Eric I. Zimmerman, David C. Turner, Jassada Buaboonnam, Shuiying Hu, Shelley Orwick, Michael S. Roberts, Laura J. Janke, Abhijit Ramachandran, Clinton F. Stewart, Hiroto Inaba and Sharyn D. Baker

Key points

  • The tyrosine kinase inhibitor crenolanib has type 1 inhibitor properties and has potent activity against FLT3 activating mutations.

  • Crenolanib is active in vitro and in vivo against FLT3 inhibitor-resistant FLT3-ITD/D835 mutations.

Abstract

FLT3 kinase internal tandem duplication (ITD) mutations are common in acute myeloid leukemia (AML) and are associated with poor clinical outcome. While initial responses to FLT3 tyrosine kinase inhibitors (TKIs) are observed in FLT3-ITD-positive patients, subsequent relapse often occurs upon acquisition of secondary FLT3 kinase domain (KD) mutations, primarily at residues D835 and F691. Using biochemical assays, we determined that crenolanib, a novel TKI, demonstrates type I properties and is active against FLT3 containing ITD and/or D835 or F691 activating mutations. Potent activity was observed in FLT3-ITD-positive AML cell lines.

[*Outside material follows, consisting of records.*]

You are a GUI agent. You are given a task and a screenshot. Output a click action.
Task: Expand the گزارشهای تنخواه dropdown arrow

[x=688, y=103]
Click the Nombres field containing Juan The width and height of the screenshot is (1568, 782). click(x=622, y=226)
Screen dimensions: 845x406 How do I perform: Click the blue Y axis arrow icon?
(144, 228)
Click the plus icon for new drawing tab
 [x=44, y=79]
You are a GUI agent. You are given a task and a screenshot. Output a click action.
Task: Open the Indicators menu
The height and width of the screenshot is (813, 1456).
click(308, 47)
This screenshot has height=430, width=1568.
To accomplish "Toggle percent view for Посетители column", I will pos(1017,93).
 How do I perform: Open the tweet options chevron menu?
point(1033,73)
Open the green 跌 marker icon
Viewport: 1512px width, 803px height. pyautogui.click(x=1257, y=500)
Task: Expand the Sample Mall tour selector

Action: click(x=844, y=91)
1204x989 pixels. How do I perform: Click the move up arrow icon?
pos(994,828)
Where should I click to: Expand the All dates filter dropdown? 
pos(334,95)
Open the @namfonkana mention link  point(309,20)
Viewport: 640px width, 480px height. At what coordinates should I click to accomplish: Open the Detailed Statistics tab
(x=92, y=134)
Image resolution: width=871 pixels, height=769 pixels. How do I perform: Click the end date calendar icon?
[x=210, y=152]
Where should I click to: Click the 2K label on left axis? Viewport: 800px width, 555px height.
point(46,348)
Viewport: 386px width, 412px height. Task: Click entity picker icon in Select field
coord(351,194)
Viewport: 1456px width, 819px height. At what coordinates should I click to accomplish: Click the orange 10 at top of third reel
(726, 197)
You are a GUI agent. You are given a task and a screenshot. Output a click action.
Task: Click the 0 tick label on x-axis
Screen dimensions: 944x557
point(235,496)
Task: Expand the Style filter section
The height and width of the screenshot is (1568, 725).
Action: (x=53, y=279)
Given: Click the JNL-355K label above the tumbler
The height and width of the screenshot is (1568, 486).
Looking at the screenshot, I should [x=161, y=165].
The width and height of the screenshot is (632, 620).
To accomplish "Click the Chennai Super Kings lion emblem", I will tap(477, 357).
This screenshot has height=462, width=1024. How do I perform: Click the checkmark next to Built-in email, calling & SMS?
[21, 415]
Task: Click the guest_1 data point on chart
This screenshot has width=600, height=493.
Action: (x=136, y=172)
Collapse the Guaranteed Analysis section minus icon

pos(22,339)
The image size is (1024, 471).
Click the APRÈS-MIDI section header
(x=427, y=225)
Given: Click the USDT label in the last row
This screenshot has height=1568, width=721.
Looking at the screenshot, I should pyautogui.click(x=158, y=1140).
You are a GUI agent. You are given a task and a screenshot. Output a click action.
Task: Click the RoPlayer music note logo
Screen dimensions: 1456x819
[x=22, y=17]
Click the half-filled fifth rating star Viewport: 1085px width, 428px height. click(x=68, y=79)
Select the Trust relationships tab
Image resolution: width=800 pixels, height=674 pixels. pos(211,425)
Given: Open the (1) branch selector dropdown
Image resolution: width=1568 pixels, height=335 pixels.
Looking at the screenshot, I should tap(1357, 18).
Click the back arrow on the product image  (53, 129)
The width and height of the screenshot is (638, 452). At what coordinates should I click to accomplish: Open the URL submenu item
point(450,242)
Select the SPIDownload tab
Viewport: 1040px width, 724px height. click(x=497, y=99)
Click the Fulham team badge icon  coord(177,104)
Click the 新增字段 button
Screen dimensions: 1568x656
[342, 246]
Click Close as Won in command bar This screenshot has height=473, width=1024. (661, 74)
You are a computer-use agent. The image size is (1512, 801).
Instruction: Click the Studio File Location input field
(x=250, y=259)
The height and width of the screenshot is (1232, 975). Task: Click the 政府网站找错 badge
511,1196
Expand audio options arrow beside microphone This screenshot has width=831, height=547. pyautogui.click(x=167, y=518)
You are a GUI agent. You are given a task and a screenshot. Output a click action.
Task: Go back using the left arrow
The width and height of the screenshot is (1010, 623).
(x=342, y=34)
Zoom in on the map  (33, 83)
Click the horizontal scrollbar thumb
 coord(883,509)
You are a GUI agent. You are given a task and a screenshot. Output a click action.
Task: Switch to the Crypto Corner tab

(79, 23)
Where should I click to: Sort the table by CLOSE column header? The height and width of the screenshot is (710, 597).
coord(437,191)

Crenolanib delayed the outgrowth of MV4-11 cells in a xenograft mouse model, whereas in combination with the type II TKI sorafenib, a significant decrease in leukemic burden (P < 0.001) and prolonged survival (P < 0.01) was observed compared to either TKI alone. Crenolanib was active against Ba/F3 cells harboring FLT3-ITD and secondary KD mutations and sorafenib-resistant MOLM-13 cells containing FLT3-ITD/D835Y both in vitro and in vivo. In addition, crenolanib inhibited drug-resistant AML primary blasts with FLT3-ITD and D835H/Y mutations. These preclinical data demonstrate that crenolanib is effective against FLT3-ITD containing secondary KD mutations, suggesting that crenolanib may be a useful therapeutic agent for TKI-naive and drug-resistant FLT3-ITD-positive AML.

  • Submitted July 9, 2013.
  • Accepted September 12, 2013.